Jetzt stört mich nur noch eines: Die Prosodie.

Die ist wohl der entscheidende Punkt, wenn es darum geht, zwischen thematischer und rhematischer Nachfeldbesetzung zu unterscheiden. Im Gesprochenen gibt es wenig Schwierigkeiten: Ist die Konstituente stark betont, handelt es sich um das Rhema. Im Geschriebenen dagegen ist es eine Frage der Lesart, wie deine Antwort zeigt. Ich interpretiere und betone den Satz nämlich anders.

(1) Bitte nehmen Sie nicht mehr als 5 Artikel mit in die Úmkleidekabine.
(2) Bitte nehmen Sie nicht mehr als 5 Artikel mít in die Umkleidekabine.

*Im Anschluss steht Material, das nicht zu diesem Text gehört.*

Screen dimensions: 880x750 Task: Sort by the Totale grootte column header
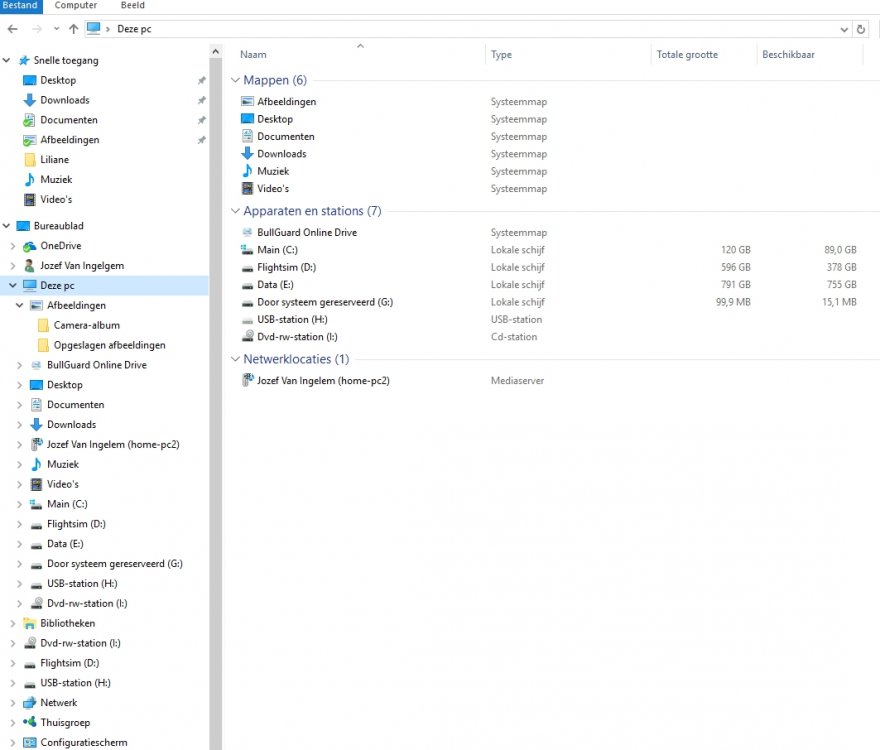[x=687, y=55]
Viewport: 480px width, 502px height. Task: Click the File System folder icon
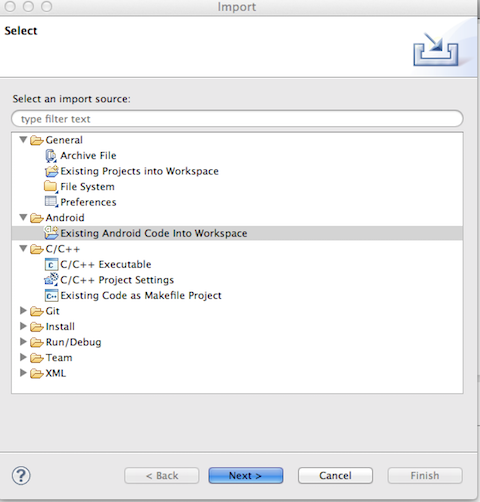click(x=51, y=186)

Keines der beiden Betonungsmuster, die du vorschlägst, wäre meine erste Präferenz. Nicht das Verb nämlich ist, so wie ich es verstehe, das Rhema, sondern das Akkusativobjekt (3) oder – enger gefasst – das Zahlwort (4). Also:

(3) Bitte nehmen Sie nicht mehr als fǘnf Artíkel mit in die Umkleidekabine.
(4) Bitte nehmen Sie nicht mehr als fǘnf Artikel mit in die Umkleidekabine.

Daher finde ich die Umkleidekabine als „unbetonte Konstituente“ etwas fragwürdig.

›Unbetont‹ ist als relativer Begriff gemeint: Ein Satz dieser Länge kommt schließlich nicht mit einer einzigen Betonung aus. Es verhält sich eher wie in komplexen Komposita, bei denen man mithilfe metrischer Gitter (vgl. http://www.ruediger-weingarten.de/Phonetik/Metrik.html) darzustellen versucht, wo der Hauptakzent liegt, ohne damit mögliche Nebenakzente unterschiedlicher Stärke außer Acht zu lassen. Für den Satz mit der Umkleidekabine sähe das meines Erachtens ungefähr wie folgt aus:

(5) 4Bitte 6nehmen Sie nicht 3mehr als 1fünf 2Artikel mit in die 5Umkleidekabine.

Die genaue Platzierung und Gewichtung mag variieren, aber es erscheint mir semantisch am sinnvollsten, wenn ›in die Umkleidekabine‹ zumindest zur Hälfte der eher schwachen betonten, ›(mehr als) fünf Artikel‹ dagegen zu der Hälfte der prosodisch prominenteren Satzteile zählt.

Du kannst natürlich auch für die Rhematizität von ›in die Umkleidekabine‹ argumentieren, wenn das der Prosodie, die du intuitiv wählen würdest, eher entspricht. Allerdings ist mir unklar, auf welcher inhaltlichen Basis man davon ausgehen könnte, dass diese Phrase nicht lediglich das Satzthema ist, erfüllt sie doch keines der Kriterien für rhematische Extraposition: Weder ist sie durch lexikalische Mittel hervorgehoben (›und zwar‹ oder Ähnliches, wie in 6) noch semantisch besonders wichtig oder markant (wie in 7), da jedem Leser spätestens im Mittelfeld klarwerden dürfte, worauf sich die Anweisung bezieht.

(6) Ich habe ihn neulich gesehen, und zwar mit dieser unmöglichen Frau.
(7) Sie hat sich vor ein paar Tagen die Haare gefärbt – in blau!

Wie auch immer man das sieht: Unsere Uneinigkeit in dieser Frage dürfte zumindest ein Hinweis darauf sein, dass man in Fällen, in denen die Prosodie ausfällt, um eine der beiden Interpretationen zu stützen, idealerweise nur dann ausklammert, wenn eindeutig ist, wie die Konstituente verstanden werden soll.